● **Exercise directions**:
Using the records that follow, copy every line containing the word "resolution".

● **Supplied entries**:
--------

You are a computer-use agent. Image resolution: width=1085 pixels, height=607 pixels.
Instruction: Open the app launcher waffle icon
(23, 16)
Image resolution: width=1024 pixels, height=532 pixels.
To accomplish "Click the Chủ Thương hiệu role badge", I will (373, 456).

--------

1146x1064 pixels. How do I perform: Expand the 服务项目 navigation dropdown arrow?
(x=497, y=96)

--------

● **Solution below**:
You are a computer-use agent. Image resolution: width=1085 pixels, height=607 pixels.
Image resolution: width=1024 pixels, height=532 pixels.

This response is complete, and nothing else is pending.